Полковник Зайцев всей своей грузной персоной вплыл внутрь и удобно уселся за стол старшего оперуполномоченного. Полковнику хотелось поговорить. Да, Сергей Иванович Зайцев был заботлив, как мама, и безжалостен, как папа. Несмотря на неуклонно приближающийся пенсионный возраст, от которого полковника отделяли считанные часы, Сергей Иванович служебной активности не терял, оборотов не сбавлял и вел себя так, как будто ему в органах еще работать и работать. То есть он упорно и маниакально требовал от подчиненных раскрытия преступлений. Особенно — убийств'. А в остальном — человек хороший, заботливый, как мама…
— Никуда твой полутруп от тебя не денется, — сказал он Василию, — тем более мы около него охрану уже поставили. И эксперты через себя не перепрыгнут, неделю будут пробирками греметь. Давайте-ка, мальчики, подведем итоги. Итак, что мы имеем?
— Мы имеем много версий, — сказал Василий мрачно.
— Много?
— Четыре. Первая — идейный террорист, убивающий компьютерных бизнесменов.
— Сразу отметайте, — приказал полковник.
— Почему? — спросили оперативники хором.
— Почему — отметайте или почему — сразу? Потому что если маньяк есть, то это не нашего ума дело. Чекисты уже занимаются, вот и славно. Найдут считай, тебе повезло. Но это не повод прохлаждаться, пока они террориста вычисляют.
— Я — прохлаждаюсь?! Да я… — Василий изобразил на лице смертельную обиду.
— Продолжай. Какая вторая версия?
— Вторая — конкуренты. Бизнес — вещь опасная.
— А Грушина конкурентам зачем сдалась? Тем более в такой последовательности: сначала — главу фирмы, потом — его невесту.

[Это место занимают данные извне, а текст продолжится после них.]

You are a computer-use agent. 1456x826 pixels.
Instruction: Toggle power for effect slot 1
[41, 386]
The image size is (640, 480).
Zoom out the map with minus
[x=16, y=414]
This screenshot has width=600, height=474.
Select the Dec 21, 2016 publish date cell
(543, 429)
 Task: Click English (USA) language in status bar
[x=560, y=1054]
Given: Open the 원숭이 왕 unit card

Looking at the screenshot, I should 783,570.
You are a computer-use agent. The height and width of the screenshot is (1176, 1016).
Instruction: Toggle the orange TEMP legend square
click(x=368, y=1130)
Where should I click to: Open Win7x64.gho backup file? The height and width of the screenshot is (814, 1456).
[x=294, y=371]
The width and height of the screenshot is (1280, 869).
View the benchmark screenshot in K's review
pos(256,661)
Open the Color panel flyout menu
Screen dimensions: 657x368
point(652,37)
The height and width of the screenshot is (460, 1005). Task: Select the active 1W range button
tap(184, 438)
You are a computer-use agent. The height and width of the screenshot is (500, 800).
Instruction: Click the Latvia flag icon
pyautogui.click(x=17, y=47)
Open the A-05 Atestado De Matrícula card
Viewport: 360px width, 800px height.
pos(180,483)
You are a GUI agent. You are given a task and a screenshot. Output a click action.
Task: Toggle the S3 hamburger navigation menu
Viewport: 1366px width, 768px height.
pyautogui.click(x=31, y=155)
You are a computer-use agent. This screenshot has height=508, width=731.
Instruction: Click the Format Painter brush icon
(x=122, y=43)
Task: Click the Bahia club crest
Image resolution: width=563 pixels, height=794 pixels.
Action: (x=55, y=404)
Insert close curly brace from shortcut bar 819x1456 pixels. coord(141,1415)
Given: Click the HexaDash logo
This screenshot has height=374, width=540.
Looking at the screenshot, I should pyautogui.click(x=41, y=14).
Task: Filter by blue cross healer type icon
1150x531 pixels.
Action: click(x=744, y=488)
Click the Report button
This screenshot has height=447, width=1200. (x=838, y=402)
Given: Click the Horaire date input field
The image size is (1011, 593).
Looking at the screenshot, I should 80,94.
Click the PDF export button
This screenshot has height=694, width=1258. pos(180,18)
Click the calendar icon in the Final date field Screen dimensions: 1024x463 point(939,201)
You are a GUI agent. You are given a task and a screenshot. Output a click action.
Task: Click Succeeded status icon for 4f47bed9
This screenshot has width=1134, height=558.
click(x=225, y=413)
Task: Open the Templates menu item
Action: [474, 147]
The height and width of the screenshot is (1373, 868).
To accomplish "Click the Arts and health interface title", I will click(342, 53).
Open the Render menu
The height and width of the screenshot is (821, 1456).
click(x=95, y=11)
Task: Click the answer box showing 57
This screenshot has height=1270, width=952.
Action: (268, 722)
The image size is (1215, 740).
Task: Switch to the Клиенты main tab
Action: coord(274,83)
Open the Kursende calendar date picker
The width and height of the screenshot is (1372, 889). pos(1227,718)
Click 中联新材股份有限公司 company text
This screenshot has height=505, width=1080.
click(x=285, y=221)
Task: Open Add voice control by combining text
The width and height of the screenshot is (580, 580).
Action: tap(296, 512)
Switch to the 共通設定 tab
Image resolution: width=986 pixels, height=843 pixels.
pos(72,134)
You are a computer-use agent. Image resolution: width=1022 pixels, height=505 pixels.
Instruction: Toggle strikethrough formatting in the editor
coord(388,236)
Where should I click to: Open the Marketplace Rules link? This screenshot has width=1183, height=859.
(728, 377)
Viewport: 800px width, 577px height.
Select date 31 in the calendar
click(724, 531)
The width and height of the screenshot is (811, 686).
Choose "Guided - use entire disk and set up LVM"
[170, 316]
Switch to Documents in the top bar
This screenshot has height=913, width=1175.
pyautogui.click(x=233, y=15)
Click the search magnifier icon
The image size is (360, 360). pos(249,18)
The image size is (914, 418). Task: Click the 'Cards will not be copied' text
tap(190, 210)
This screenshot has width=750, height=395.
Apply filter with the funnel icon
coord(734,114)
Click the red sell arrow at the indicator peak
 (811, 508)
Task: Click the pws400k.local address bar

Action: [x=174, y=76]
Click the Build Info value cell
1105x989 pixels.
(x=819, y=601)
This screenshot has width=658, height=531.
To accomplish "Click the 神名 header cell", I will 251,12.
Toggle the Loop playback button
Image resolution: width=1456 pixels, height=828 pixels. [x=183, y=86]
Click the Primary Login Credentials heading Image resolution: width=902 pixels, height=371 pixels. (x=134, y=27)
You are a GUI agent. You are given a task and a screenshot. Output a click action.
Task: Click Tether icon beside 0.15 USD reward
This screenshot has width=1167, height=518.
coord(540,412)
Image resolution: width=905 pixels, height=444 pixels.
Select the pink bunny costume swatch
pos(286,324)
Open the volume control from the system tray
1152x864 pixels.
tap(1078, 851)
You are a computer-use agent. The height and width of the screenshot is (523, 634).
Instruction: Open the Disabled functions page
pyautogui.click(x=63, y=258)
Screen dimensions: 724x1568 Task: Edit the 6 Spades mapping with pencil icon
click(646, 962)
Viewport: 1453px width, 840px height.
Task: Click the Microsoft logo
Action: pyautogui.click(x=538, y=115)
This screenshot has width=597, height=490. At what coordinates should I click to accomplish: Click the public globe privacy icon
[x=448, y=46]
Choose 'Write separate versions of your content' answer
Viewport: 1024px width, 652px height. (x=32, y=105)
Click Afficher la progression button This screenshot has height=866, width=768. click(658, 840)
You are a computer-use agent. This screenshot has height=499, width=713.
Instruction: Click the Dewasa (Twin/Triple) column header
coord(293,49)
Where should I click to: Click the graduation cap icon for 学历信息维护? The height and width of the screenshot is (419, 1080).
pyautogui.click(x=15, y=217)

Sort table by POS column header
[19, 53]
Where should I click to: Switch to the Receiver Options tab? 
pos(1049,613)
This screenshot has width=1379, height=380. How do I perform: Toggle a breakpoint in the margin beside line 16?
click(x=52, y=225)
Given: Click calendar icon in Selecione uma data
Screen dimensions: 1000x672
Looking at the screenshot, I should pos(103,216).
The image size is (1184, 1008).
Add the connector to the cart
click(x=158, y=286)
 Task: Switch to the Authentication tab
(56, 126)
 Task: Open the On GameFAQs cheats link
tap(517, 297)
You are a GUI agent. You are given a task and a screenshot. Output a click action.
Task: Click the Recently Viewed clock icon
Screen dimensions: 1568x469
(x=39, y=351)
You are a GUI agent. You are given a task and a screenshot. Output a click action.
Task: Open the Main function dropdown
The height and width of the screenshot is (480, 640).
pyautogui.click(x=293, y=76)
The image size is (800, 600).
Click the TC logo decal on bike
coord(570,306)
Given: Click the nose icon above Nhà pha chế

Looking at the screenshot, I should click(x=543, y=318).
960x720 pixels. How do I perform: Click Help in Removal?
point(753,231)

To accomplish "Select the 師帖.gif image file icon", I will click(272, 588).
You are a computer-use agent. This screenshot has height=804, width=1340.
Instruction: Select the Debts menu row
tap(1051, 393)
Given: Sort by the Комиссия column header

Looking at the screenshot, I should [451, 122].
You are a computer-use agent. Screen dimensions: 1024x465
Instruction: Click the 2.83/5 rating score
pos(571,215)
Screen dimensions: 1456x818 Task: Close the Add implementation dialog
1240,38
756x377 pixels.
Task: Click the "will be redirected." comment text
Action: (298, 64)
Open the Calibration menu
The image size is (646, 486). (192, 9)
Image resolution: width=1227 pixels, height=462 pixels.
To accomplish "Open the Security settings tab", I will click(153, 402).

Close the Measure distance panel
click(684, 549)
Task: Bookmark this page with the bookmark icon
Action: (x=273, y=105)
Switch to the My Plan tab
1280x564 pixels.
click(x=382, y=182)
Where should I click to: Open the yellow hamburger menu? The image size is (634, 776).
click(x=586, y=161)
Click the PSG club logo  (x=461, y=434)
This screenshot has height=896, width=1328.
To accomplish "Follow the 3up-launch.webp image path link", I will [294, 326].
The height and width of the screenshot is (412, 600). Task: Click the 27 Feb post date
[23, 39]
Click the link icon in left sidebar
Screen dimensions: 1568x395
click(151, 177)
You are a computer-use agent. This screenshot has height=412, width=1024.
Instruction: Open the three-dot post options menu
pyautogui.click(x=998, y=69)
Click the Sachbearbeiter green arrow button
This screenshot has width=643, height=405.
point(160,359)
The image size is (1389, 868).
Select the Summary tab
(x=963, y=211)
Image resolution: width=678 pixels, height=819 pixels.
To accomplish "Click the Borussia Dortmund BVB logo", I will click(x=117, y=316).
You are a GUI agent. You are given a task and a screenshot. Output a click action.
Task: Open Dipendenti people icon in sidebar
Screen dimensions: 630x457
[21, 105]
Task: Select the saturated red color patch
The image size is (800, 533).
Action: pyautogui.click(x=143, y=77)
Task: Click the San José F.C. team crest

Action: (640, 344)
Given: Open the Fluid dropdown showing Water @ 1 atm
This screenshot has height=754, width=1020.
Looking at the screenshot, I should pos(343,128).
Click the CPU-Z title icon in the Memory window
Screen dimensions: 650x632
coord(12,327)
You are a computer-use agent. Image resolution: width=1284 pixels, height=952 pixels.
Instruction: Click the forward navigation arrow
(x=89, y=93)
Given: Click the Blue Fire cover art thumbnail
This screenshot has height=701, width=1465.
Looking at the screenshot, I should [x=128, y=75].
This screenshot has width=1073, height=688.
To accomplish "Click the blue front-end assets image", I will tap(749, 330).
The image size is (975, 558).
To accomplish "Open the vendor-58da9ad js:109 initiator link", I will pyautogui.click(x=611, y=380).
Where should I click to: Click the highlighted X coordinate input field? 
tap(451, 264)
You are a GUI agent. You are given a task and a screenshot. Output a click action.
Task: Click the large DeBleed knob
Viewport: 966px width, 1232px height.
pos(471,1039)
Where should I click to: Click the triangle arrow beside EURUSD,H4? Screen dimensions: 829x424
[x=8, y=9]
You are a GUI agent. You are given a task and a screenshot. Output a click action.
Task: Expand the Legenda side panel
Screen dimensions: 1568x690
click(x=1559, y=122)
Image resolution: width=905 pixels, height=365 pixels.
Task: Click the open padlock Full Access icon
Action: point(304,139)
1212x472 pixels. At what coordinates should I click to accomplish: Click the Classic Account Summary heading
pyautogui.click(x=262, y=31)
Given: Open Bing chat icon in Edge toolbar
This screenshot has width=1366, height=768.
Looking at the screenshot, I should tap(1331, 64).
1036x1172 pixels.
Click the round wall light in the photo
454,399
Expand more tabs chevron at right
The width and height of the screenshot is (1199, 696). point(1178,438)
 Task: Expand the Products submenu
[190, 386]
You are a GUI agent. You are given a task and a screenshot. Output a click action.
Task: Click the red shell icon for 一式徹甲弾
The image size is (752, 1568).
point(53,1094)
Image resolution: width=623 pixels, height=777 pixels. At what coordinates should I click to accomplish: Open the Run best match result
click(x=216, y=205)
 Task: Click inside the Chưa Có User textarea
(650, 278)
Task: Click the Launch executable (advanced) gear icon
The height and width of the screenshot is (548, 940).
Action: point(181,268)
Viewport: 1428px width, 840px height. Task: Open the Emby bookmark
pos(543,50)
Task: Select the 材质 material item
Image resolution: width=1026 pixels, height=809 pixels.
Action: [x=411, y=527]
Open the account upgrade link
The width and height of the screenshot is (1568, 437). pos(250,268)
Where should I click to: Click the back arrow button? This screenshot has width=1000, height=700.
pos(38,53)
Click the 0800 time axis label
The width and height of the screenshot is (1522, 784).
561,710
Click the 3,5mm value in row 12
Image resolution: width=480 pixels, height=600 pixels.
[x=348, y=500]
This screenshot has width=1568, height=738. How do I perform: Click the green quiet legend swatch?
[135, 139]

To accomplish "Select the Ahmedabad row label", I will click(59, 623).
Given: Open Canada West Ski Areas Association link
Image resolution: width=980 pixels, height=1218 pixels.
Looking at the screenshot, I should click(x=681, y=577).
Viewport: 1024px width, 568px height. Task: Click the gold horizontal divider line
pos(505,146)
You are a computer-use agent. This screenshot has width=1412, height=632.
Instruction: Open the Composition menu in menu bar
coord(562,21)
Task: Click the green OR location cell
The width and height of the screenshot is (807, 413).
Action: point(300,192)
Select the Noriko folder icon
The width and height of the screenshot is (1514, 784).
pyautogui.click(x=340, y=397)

— Грушина могла знать врагов своего жениха и предполагать, кто убийца.
— Допустим. Третья твоя версия?
— Третья — жена или хахаль жены с целью получения наследства. Алиби нет ни у той, ни у другого. Денег хотят и та, и другой. Они не профессионалы, и тогда становится понятной вся эта кустарщина — камнем по башке, яд в воду. Была еще четвертая версия — в убийстве Гарцева мы подозревали Кусяшкина.
— Сейчас уже не подозреваете? — ехидно спросил полковник.
— Сейчас подозрения слегка ослабли, — серьезно ответил Василий. — А уж если он не выживет, будем считать, что у него полное алиби.
Сергей Иванович брезгливо поморщился:
— Цинизма многовато.
— Странно для сыщика, специализирующегося на убийствах, правда? кротко поинтересовался Василий.